Static IP's for all devices configured in pfSense itself, except for the Wireless AP's. Everything was working perfectly fine for a few months, this problem only started about a week back. pfSense is on the latest version with the recent security updates applied via Shell.

You understand that pfsense doesn't know the difference between a wireless client and a wired client right.. So if your saying wired clients have no problems - why would you think it has anything to do with pfsense?

 

How exactly are you checking the IP on the device?  If you were on wifi check the wifi connection - do you have an IP... Can you ping pfsense IP (your gateway).. Can you do dns query.. Going to need a bit more to go on than device saying it has no internet.

1 minute ago, BudMan said:

You understand that pfsense doesn't know the difference between a wireless client and a wired client right.. So if your saying wired clients have no problems - why would you think it has anything to do with pfsense?

 

How exactly are you checking the IP on the device?  If you were on wifi check the wifi connection - do you have an IP... Can you ping pfsense IP (your gateway).. Can you do dns query.. Going to need a bit more to go on than device saying it has no internet.

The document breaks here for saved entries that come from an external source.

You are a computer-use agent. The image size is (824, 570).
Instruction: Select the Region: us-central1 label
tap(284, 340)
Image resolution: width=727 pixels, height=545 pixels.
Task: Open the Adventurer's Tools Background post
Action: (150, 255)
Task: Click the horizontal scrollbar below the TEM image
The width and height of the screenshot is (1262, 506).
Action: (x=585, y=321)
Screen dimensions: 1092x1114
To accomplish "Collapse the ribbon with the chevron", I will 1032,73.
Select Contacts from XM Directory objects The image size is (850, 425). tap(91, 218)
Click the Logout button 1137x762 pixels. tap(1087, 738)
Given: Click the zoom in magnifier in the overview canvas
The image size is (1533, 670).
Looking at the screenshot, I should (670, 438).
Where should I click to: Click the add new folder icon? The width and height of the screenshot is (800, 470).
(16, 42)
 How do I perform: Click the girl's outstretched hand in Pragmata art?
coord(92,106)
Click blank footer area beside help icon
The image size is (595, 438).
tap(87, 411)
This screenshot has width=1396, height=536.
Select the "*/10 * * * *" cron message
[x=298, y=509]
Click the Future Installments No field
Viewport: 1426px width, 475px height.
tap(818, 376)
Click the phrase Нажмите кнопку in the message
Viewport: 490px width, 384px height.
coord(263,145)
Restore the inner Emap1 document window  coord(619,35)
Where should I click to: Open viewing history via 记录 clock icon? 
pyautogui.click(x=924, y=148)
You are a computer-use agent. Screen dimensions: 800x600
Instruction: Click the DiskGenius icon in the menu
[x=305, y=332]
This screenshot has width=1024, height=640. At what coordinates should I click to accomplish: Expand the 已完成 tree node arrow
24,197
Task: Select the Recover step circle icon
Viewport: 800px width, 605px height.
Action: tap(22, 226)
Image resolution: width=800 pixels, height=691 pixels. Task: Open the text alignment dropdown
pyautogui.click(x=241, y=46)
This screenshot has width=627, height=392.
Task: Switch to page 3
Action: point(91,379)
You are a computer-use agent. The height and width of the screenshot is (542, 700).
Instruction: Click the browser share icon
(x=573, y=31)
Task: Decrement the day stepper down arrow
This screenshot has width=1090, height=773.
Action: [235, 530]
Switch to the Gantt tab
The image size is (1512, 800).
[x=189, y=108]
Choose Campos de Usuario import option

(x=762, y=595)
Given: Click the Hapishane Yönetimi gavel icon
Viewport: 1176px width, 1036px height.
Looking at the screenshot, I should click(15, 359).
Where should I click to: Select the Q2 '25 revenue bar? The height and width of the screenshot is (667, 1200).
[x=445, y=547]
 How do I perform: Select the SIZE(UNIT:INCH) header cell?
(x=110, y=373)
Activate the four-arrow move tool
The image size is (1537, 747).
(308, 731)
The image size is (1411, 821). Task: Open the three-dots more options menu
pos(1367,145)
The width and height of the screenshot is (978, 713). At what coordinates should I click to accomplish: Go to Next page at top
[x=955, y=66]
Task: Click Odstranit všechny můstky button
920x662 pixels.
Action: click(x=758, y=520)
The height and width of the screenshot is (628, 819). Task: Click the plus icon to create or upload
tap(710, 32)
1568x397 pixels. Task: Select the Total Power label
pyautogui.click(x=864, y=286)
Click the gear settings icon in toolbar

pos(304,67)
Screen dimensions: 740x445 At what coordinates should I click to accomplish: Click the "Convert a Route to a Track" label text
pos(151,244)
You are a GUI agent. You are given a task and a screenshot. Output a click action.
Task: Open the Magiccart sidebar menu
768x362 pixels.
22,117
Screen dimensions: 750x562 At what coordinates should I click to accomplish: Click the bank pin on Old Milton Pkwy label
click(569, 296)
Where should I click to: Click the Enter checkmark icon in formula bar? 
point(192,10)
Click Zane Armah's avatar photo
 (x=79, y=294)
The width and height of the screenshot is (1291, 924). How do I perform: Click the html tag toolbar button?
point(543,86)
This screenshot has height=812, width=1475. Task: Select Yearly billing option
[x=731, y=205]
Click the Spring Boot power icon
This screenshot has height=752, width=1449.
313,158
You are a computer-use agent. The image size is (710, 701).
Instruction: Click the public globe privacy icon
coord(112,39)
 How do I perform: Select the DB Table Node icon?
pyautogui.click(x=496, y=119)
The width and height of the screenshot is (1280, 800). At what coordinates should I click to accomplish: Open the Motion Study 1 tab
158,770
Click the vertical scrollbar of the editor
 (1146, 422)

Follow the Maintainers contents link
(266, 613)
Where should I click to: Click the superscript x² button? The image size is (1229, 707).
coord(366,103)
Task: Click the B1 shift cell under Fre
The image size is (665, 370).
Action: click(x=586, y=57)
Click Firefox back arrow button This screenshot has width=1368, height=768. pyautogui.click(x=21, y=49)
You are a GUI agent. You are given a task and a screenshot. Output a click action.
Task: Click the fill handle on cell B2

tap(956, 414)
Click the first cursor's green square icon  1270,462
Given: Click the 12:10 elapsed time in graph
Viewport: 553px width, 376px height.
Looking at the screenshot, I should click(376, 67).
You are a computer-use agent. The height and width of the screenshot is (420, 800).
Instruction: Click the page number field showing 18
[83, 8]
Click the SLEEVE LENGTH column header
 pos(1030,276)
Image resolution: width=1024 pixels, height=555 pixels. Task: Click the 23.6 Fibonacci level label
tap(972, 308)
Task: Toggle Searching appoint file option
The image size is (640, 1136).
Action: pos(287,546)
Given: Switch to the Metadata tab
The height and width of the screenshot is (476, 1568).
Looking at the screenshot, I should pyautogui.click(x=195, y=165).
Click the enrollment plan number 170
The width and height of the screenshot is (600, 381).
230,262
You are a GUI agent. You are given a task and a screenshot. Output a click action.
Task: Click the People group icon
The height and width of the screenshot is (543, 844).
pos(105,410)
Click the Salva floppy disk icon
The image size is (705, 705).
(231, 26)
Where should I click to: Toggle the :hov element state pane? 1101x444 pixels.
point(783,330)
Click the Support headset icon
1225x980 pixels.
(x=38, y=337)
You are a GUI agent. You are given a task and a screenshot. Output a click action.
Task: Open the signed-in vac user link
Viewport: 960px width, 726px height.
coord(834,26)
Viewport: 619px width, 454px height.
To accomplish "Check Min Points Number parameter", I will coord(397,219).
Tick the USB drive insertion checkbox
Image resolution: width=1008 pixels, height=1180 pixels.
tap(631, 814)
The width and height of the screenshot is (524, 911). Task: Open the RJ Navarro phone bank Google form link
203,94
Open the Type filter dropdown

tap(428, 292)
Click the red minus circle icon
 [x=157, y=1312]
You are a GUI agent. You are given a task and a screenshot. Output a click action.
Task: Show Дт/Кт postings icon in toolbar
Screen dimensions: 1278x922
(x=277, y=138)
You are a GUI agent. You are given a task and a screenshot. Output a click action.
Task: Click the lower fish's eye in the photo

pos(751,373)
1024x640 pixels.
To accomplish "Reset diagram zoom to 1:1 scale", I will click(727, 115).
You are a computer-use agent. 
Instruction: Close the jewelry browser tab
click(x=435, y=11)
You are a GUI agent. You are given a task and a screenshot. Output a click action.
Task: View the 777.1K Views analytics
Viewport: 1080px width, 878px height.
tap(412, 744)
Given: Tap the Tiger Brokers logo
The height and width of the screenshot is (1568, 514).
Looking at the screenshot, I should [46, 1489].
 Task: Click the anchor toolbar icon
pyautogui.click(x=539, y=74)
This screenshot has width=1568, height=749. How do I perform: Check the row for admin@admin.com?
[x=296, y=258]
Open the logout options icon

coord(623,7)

Yes, true. I know to pfSense they are all the same. Reason why I thought it had to do something with pfSense is because as soon as I reboot, everything goes back to normal with all clients reporting a successful connection.

 

I check the internal IP on Android by going to Settings/WiFi and finally the Network Details section for the wireless network I'm connected to. It reports all the right details - the static IP I have configured for the particular device, the Gateway points to pfSense and DNS points to my Pi-hole. And I check the external IP by going to www.whatsmyip.org

 

Yes, I am able to ping everything, from and to. Including pfSense. But I can only do this if I turn off LTE (obviously). That is what is driving me crazy, my phone and some other wireless devices suddenly report no internet access. And I know it is actually not working because I try pinging and accessing my home LAN when it shows this, but nothing works. When I disable LTE, everything works fine, although Android still reports no internet. And it stays that way until I reboot pfSense. As soon as pfSense has started up fully after the reboot, all devices immediately report a full and successful connection.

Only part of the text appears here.